Authors: Tom Dolby
A
few days later, during the week leading up to Thanksgiving break, Phoebe got a call from Michelle while she was walking home from school.
“There's a problem, sweetie,” she said. “The works I told you about that were sold? They were picked up from the gallery, but not actually paid for.”
“What do you mean?” Phoebe said. “Where are they?”
“That's the awful thingâwe don't actually know. The client came recommended through a reputable art consultant, but we had never dealt with him before. He took the pieces on approval with the intention of buying them, which means he had the option of bringing them back if they didn't work out. We do this all the time; people like to test things out in their own homes, to live with a piece for a few days. But now
we haven't heard from him.”
“Did you get a credit card number or something?” This was so crazy. The money she was making was supposed to be saved for college. Now what she thought were some of her best works, the works that had contained Patch's imagery, were gone.
“We did,” Michelle said. “But it turned out to be fraudulent. The authorization went through a few days ago, but then we were informed today that the card was a stolen one. I'm so sorry, Phoebe.”
“This is absurd,” Phoebe said. “So I don't get paid?”

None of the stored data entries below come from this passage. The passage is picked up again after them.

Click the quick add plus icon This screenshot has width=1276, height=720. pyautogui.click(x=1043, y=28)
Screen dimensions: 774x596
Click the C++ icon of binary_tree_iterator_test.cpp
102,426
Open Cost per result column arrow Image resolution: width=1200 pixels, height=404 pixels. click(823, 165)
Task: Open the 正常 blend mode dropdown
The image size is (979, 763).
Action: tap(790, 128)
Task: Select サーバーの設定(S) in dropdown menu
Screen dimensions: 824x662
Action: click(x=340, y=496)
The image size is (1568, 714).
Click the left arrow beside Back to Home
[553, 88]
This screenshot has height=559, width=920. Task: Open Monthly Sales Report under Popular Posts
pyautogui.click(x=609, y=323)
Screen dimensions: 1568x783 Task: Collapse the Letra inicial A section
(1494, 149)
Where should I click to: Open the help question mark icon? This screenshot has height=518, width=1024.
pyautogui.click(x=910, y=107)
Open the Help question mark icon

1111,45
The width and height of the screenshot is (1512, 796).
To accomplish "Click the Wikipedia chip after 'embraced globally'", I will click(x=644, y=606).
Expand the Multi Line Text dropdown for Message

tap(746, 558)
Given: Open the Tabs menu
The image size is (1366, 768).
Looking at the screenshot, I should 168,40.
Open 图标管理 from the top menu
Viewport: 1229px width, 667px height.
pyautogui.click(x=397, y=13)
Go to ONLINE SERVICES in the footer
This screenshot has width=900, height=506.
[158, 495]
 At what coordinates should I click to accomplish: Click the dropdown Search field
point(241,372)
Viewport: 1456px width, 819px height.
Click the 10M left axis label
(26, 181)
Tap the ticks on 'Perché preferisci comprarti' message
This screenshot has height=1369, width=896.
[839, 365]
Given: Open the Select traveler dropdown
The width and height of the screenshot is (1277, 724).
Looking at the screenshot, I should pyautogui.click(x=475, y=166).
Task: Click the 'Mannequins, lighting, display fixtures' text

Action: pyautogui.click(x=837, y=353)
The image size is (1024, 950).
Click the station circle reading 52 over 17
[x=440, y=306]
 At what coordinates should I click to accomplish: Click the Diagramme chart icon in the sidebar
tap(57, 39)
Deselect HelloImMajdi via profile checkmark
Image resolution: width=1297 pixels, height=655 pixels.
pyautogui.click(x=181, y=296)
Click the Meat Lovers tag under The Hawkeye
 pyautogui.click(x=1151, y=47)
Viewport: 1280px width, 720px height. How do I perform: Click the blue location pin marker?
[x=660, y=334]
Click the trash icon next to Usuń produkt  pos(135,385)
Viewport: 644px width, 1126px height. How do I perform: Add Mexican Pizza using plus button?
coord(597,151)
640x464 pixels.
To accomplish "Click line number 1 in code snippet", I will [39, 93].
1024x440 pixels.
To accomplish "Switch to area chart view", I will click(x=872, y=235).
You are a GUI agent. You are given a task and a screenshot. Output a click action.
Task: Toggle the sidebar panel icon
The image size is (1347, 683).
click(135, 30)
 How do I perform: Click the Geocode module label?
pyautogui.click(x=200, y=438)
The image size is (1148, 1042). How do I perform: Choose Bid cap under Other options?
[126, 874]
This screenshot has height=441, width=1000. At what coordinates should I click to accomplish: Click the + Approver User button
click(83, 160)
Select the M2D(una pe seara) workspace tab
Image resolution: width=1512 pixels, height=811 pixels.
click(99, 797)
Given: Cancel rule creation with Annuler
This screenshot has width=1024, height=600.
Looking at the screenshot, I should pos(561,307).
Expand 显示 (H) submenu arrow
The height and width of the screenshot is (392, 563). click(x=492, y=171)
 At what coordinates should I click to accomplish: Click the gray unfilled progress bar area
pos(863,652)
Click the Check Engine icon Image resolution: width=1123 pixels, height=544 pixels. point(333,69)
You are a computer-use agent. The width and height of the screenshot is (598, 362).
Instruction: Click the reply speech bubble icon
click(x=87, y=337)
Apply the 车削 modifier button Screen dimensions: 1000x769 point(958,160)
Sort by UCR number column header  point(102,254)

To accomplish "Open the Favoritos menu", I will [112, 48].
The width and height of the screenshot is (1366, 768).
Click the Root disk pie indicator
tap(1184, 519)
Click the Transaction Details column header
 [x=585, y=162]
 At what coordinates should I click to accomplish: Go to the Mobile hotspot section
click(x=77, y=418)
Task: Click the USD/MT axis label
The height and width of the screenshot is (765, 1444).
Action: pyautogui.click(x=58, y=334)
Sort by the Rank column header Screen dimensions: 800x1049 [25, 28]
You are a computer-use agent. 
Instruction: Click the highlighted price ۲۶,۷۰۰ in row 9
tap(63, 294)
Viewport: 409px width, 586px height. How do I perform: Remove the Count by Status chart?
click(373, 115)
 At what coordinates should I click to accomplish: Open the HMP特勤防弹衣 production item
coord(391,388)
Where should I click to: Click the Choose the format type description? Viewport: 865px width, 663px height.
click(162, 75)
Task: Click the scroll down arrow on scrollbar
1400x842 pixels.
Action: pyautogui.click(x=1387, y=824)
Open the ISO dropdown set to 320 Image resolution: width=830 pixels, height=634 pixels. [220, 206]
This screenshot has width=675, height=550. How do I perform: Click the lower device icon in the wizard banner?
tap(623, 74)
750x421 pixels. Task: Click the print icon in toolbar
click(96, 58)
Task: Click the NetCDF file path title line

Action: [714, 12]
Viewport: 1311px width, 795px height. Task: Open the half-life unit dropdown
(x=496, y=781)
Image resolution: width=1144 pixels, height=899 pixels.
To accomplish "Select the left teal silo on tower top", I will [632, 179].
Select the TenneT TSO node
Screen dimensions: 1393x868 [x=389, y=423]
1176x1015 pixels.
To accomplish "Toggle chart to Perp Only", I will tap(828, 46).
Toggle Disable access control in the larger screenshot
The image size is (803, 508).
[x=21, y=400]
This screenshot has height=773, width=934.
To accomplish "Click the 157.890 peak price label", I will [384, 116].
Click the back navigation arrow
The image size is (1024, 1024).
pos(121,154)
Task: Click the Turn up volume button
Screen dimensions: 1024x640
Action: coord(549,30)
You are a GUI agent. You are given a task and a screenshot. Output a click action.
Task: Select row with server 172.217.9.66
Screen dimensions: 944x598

“If you recall your contract, client damages are not the gallery's responsibility. It's rare that it happens, but it does. Phoebe, you have to remember that the rest of the show is terrific. You've been getting great notices. You'll be fine. Listen, I have to go. Talk later?”
“Sure,” Phoebe said, snapping her phone closed and throwing it into her book bag. How could Michelle be so nonchalant about her works being stolen?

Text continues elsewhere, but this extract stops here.